*** Opening Raw data ***

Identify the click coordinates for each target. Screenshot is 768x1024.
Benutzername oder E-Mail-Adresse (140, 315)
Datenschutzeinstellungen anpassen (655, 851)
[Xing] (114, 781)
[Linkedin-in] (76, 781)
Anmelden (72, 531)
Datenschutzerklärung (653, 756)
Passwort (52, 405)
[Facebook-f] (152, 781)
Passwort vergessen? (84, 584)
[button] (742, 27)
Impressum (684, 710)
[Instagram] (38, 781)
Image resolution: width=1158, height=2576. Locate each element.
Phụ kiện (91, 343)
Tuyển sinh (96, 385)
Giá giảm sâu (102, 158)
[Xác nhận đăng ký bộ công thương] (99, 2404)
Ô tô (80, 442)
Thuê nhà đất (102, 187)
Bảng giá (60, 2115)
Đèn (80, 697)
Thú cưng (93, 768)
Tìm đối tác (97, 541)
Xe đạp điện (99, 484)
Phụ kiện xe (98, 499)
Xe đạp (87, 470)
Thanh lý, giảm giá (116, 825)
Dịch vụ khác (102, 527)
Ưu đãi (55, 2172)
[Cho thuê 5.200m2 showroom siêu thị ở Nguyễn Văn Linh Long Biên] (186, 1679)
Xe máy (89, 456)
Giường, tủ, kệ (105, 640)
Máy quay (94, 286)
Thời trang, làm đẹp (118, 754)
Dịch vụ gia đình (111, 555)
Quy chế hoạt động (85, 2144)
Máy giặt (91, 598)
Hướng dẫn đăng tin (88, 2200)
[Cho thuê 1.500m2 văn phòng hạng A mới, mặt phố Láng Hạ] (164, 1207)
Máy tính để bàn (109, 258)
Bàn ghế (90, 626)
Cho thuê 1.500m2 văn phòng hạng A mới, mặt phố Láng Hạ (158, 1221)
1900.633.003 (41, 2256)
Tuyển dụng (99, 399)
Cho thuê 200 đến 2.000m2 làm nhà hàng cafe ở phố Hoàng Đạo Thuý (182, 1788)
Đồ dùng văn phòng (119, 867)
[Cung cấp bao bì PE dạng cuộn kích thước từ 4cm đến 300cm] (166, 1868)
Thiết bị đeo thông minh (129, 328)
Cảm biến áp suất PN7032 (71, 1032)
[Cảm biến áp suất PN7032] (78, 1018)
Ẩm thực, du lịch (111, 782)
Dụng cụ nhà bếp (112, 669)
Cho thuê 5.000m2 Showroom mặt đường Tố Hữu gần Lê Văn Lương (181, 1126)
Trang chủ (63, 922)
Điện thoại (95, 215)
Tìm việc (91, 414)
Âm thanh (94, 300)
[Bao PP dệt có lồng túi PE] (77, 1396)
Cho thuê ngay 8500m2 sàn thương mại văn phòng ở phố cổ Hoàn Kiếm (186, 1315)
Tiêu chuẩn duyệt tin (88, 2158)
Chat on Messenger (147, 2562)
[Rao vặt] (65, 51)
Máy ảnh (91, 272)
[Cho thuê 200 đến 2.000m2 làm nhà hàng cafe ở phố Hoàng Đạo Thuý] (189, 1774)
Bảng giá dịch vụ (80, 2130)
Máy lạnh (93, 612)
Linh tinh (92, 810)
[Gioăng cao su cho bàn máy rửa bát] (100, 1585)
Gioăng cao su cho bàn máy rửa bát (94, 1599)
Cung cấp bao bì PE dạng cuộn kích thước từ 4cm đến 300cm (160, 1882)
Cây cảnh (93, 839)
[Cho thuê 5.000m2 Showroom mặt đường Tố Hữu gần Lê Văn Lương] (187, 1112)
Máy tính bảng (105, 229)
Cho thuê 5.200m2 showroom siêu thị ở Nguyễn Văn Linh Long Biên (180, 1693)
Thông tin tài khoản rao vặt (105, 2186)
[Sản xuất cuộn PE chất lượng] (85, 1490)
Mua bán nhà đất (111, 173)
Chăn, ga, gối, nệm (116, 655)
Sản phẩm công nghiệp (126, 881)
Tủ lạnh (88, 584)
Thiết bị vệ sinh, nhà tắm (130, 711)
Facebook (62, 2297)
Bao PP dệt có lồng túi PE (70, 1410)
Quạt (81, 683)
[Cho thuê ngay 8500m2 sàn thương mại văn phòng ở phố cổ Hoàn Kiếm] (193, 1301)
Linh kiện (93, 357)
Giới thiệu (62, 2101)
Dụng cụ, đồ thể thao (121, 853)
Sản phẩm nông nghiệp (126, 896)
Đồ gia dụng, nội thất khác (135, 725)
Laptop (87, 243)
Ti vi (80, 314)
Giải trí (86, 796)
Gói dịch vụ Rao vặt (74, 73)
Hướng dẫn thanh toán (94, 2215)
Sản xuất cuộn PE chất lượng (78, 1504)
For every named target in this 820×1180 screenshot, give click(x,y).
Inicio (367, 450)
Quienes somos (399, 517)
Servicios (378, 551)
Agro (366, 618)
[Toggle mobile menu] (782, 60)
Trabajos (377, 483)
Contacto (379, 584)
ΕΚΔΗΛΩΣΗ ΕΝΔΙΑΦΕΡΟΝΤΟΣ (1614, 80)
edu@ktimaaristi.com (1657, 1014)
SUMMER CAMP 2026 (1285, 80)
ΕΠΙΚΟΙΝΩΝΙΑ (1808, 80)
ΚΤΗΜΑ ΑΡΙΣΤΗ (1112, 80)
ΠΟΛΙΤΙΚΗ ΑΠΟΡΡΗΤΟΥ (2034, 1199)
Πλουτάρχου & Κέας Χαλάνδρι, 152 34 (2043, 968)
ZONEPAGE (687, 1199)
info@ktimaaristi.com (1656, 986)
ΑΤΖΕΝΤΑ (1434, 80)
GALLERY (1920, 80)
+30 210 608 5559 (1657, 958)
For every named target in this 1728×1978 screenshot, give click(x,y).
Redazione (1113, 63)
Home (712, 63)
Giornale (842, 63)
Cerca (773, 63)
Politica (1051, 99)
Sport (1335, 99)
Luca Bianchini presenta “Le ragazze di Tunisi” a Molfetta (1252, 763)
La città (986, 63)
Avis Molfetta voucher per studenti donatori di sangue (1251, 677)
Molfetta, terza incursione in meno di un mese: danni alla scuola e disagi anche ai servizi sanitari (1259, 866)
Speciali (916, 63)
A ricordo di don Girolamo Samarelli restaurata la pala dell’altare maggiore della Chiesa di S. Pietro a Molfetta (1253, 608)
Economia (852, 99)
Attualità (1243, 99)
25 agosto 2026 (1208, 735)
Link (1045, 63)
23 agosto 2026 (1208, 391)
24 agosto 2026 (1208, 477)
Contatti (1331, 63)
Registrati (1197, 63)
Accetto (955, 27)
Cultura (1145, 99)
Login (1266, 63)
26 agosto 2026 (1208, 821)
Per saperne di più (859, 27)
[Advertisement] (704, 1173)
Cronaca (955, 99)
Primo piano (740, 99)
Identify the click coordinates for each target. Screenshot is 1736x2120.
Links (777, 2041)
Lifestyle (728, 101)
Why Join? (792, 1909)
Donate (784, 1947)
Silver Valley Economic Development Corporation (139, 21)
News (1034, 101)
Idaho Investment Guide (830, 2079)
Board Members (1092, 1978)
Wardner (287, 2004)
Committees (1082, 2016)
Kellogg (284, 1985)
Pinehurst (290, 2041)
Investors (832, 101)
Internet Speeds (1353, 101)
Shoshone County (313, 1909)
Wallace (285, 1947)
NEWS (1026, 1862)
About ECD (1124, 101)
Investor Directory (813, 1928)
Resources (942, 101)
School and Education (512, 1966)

*** Closing Raw data ***

_Aim of the exercise_
Reprint exactly the lines above that start at the one with "For every named target in this 1728×1978" and end at the one with "Link (1045, 63)", keeping both and adding none.

_Solution for this task_
For every named target in this 1728×1978 screenshot, give click(x,y).
Redazione (1113, 63)
Home (712, 63)
Giornale (842, 63)
Cerca (773, 63)
Politica (1051, 99)
Sport (1335, 99)
Luca Bianchini presenta “Le ragazze di Tunisi” a Molfetta (1252, 763)
La città (986, 63)
Avis Molfetta voucher per studenti donatori di sangue (1251, 677)
Molfetta, terza incursione in meno di un mese: danni alla scuola e disagi anche ai servizi sanitari (1259, 866)
Speciali (916, 63)
A ricordo di don Girolamo Samarelli restaurata la pala dell’altare maggiore della Chiesa di S. Pietro a Molfetta (1253, 608)
Economia (852, 99)
Attualità (1243, 99)
25 agosto 2026 (1208, 735)
Link (1045, 63)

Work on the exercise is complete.